It’s nice to get my house back in order again after being displaced while it underwent some minor home improvements! Leaks plugged, cracks sealed, broken fence mended, maintenance repairs done and the house got a fresh coat of paint. Now it is presentable! And, now that I got that out of the way, I won’t be distracted by keeping house and can concentrate on writing again!
Back to fulfillment. Self-fulfillment is an aspect of loving yourself. All of Christianity is built on the two commandments that Jesus describes as the greatest: “‘Love the Lord your God with all your heart and with all your soul and with all your mind.’ This is the first and greatest commandment. And the second is like it: ‘Love your neighbor as yourself.’ All the Law and the Prophets hang on these two commandments.” (Matt 22: 38-40, NIV)
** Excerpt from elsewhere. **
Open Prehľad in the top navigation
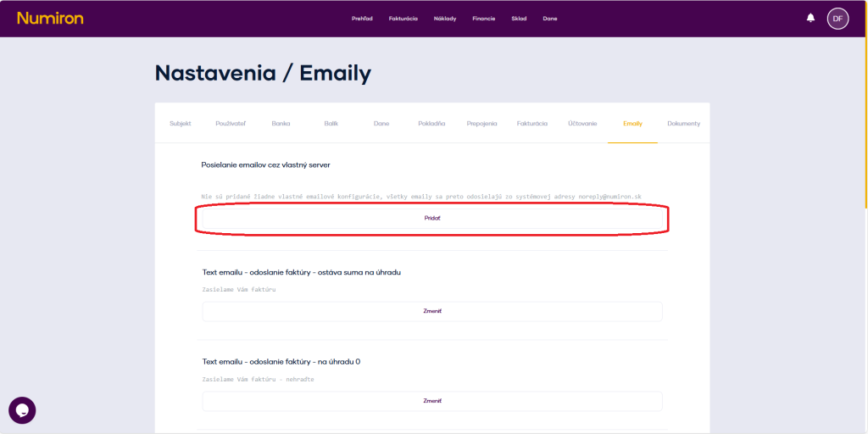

Notice what Jesus says about loving your neighbour … as yourself! In other words, if we don’t love ourselves, we won’t be able to love our neighbour — we won’t be able to build good relationships. Fundamental to building good relationships is loving ourselves. When we love ourselves, we are self-fulfilled and confident of who we are and we reach out to others from a position of strength — confidence. It makes it easy for people to respond and even if the response is not quite what we expect, we can deal with it. We won’t hightail out of the relationship. We persevere in confidence, like a parent perseveres with a straying child. And, as we pray and act in faith, we find a way to get through. We treat ourselves that way, so it becomes second nature to treat others likewise.
How do we become self-fulfilled? That is entirely up to the individual. Each person is fulfilled in his or her own way. I may find fulfillment writing in the comforts of my home. Another may enjoy a drink out with company and so on. Each has to explore the available possibilities before them to discover what is self-affirming. As adults, while it is greatly encouraging when others affirm us, we can’t constantly define ourselves by their affirmations. When we do that we are truly affirming them rather than us. We need to find our own ways to affirm ourselves so that even when we don’t get a pat on the back we hold our own because we know who we are.
Having said that, I must stress here that personal fulfillment isn’t self-indulgence. The immature indulge — like children. If they want ice cream, children will ask, nag, whine or cry until they get it. The mature don’t indulge; they assume responsibility for what they want and from trial and error — experience — we know when to let go and when to hold on. If we find fulfillment in the company of friends, we would spend a fair amount of time with them. But, as adults, we will know when to cut back on “friend-time” when other priorities call for our attention.
From my observation of the people around me, fulfilled people generally have better self-esteem. They have self-respect and know where and when to draw the line between considering others and being at their mercy. Self-respect determines how much of “crap” we can take. Taking crap is one of the realities of life. We have to take it — up to a point. That point is reached when we can say, “Enough! I’m not taking this anymore!” And, we find a way out or put a stop to it.
A fulfilled person, being confident and self-respecting, may sometimes be inconsiderate of others while seeking his or her fulfillment. We need to constantly check ourselves so that we are always loving others as ourselves. As long as we assume responsibility for our actions, we can learn from our mistakes, make amends and go on managing the fine balance of loving ourselves and others.